Blame my female hormones if you must... but my fluctuating mood is driving everyone crazy.  I have been in a bit of a slump for the past few days, but I can't help but feel that I am just being silly and making a big deal out of nothing.

School is not fun.  School will always make people miserable.  It's just a law of life.  It doesn't matter how much I enjoy working on a project, it's still going to find some way to stress me out.  Maybe another sign that I might be in the wrong field of study is my inability to work well in groups.  My partner for this particular project, while he is my friend, is driving me crazy.  While I feel like I'm trying hard to do well in everything... it never ever seems good enough.
I'm lazy.
I lack motivation in many aspects.
I am also very unreliable.
BUT that does not mean I am not trying!  I'm sorry if I oversleep sometimes... but didn't I say I would call when I was ready to go downtown and work?  I think I looked like a complete ass when my friend was waiting for me for three hours.  (But I said I would call... he didn't have to go at the time I estimated...)
The project is due Tuesday and thanks to me being stupid, we did not meet up today to work.  (Is it terrible that part of me is relieved..?)

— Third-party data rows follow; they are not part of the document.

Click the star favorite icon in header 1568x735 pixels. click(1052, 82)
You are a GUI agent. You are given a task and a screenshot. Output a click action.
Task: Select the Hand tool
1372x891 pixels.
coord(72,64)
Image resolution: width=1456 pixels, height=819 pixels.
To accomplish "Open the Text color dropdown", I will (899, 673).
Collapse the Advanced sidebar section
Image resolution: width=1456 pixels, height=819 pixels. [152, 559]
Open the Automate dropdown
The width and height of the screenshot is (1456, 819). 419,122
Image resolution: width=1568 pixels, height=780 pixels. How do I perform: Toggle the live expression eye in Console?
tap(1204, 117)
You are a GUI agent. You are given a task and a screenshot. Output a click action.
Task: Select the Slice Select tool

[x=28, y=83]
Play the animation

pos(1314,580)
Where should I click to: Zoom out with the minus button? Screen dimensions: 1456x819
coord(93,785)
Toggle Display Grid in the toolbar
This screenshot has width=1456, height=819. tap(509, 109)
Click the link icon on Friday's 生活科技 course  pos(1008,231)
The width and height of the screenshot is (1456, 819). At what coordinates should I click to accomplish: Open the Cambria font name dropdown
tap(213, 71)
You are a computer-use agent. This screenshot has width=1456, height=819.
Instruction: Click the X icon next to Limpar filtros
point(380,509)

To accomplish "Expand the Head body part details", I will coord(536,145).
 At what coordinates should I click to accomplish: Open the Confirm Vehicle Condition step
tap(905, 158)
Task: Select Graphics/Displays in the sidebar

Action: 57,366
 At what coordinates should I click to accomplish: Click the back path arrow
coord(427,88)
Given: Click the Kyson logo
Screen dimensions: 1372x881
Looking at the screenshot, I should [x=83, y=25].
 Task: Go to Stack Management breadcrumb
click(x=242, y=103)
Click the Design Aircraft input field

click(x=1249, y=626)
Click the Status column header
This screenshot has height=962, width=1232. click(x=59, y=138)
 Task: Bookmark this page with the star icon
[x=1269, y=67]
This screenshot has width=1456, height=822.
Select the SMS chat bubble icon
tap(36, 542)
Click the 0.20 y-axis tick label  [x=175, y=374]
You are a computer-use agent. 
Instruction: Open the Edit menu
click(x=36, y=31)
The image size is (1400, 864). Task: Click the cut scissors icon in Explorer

I don't want my sad mood to keep bringing everyone down.  I know a lot of people care for me, so I don't want to ruin that.  Last time people tried to help me, they finally got sick of it and kicked me out of their house...  I don't think that will happen here, but I guess scars teach us things, even if they aren't true or don't make sense.

I'm back on the Starbucks work schedule again starting tomorrow.  Unfortunately, I have to be there at 5:30 in the morning.  After that, I am dedicating my day to finishing the project with my friend.  I even.. God why... invited him to spend the night here tomorrow if we don't finish everything up.  Once again... this project is due Tuesday.  (I better make sure to lock my door so he doesn't come in and stare at me while I'm sleeping.  Oops.. I hope that wasn't too mean.. ;_; )

It's mid-terms week.  I guess I'm allowed to feel like this.  But let's face it.. nobody likes to be sad.